- _TASK TO CARRY OUT_
Print the listing exactly as it stands. Skip every picture.

- _DATA FOR PROCESSING_
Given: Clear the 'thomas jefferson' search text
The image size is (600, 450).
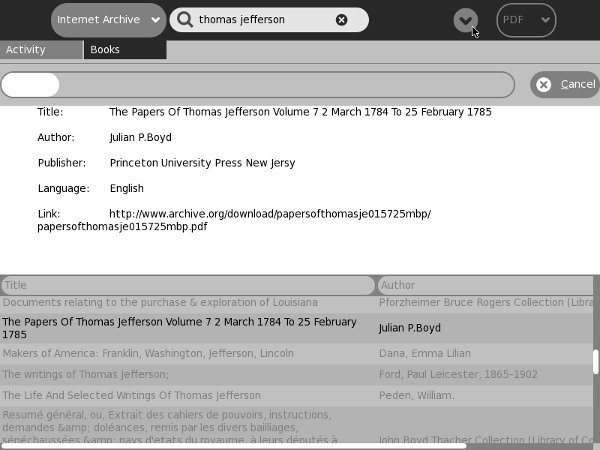Looking at the screenshot, I should (342, 20).
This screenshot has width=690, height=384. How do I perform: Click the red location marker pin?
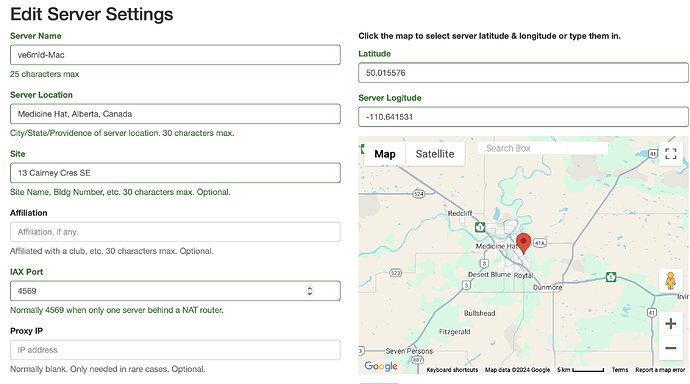pyautogui.click(x=523, y=243)
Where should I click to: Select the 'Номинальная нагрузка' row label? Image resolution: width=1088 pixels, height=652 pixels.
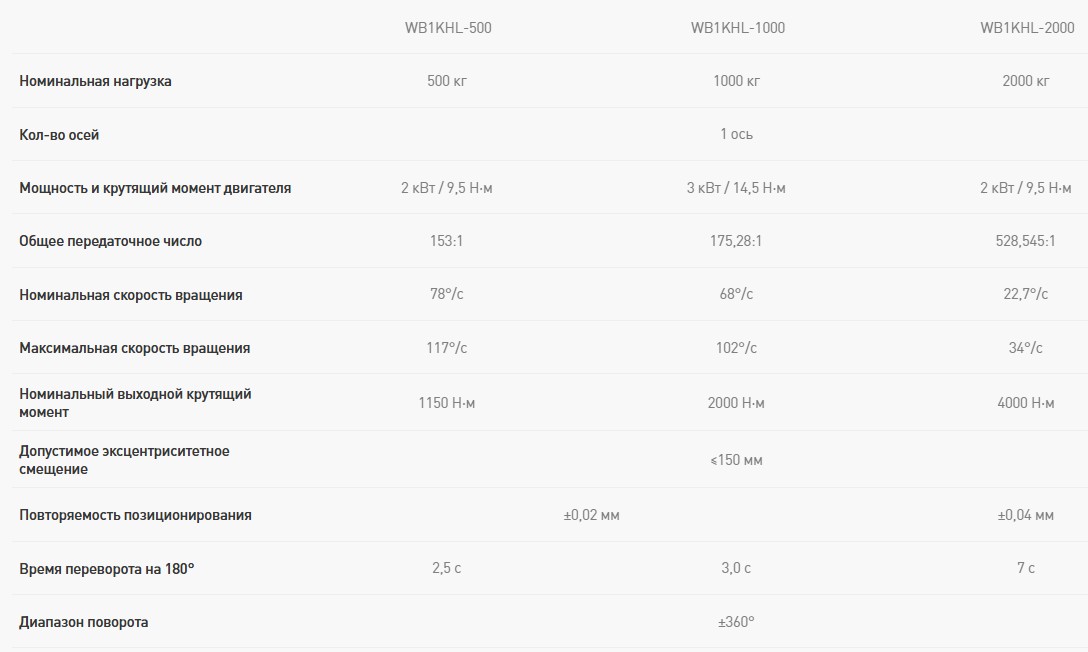(95, 81)
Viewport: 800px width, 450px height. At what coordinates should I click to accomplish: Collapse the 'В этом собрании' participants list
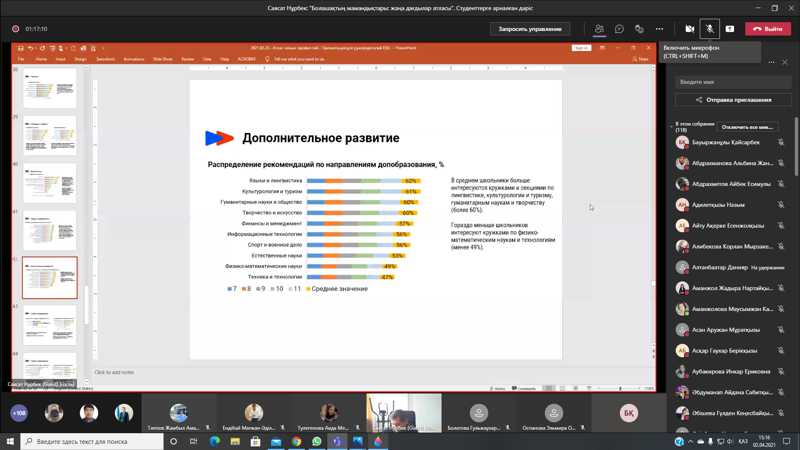pyautogui.click(x=672, y=126)
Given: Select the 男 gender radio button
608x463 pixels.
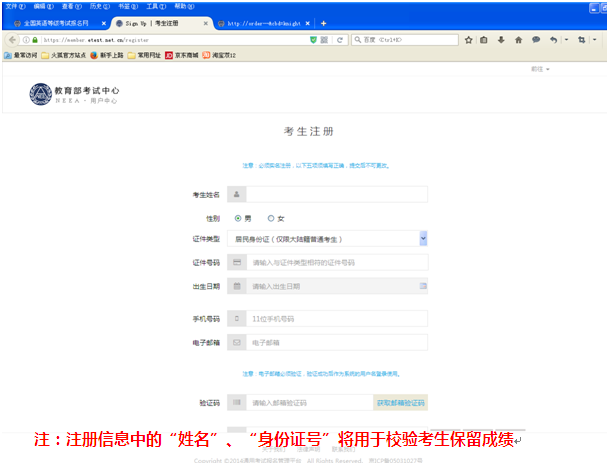Looking at the screenshot, I should [238, 218].
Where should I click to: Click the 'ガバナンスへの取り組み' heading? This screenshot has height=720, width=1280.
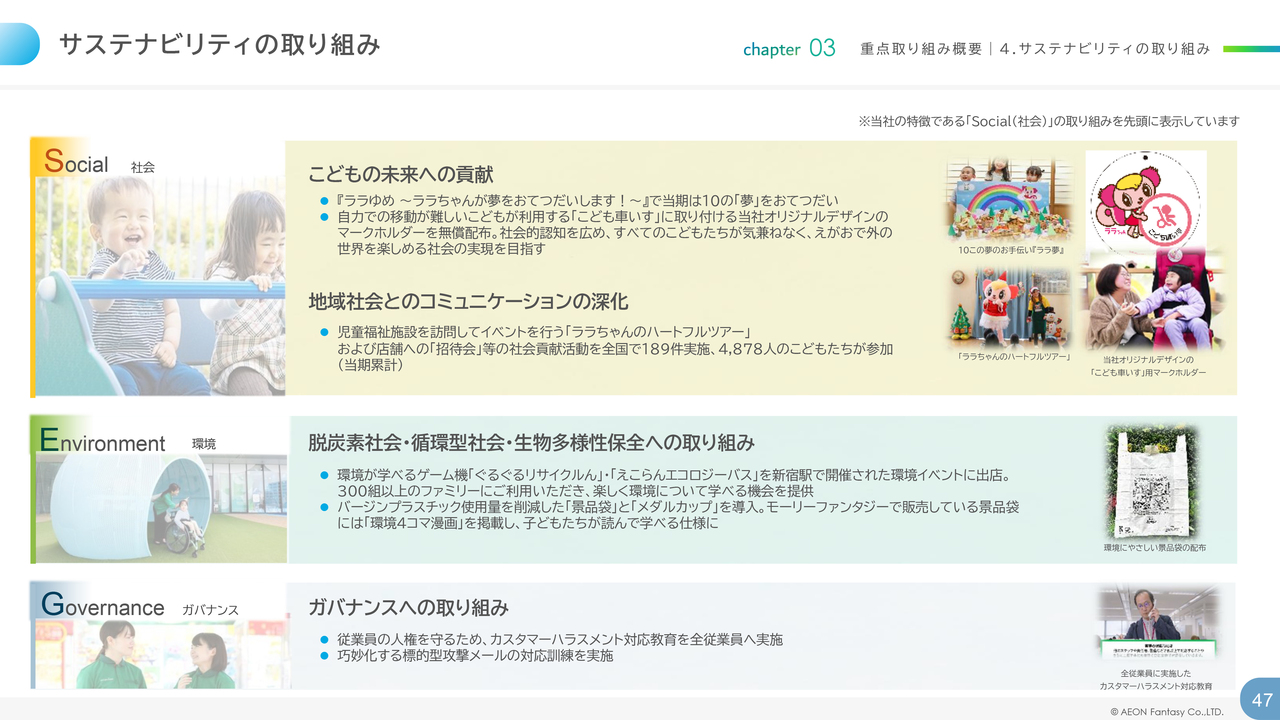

- _WRITTEN RESPONSE_
Given: Clear the 'thomas jefferson' search text
The image size is (600, 450).
Looking at the screenshot, I should (342, 20).
This screenshot has width=690, height=384. How do I perform: Click the red location marker pin?
pyautogui.click(x=523, y=243)
Where should I click to: Select the 'Номинальная нагрузка' row label? Image resolution: width=1088 pixels, height=652 pixels.
(95, 81)
Viewport: 800px width, 450px height. At what coordinates should I click to accomplish: Collapse the 'В этом собрании' participants list
pyautogui.click(x=672, y=126)
Given: Select the 男 gender radio button
608x463 pixels.
Looking at the screenshot, I should [238, 218].
Where should I click to: Click the 'ガバナンスへの取り組み' heading? This screenshot has height=720, width=1280.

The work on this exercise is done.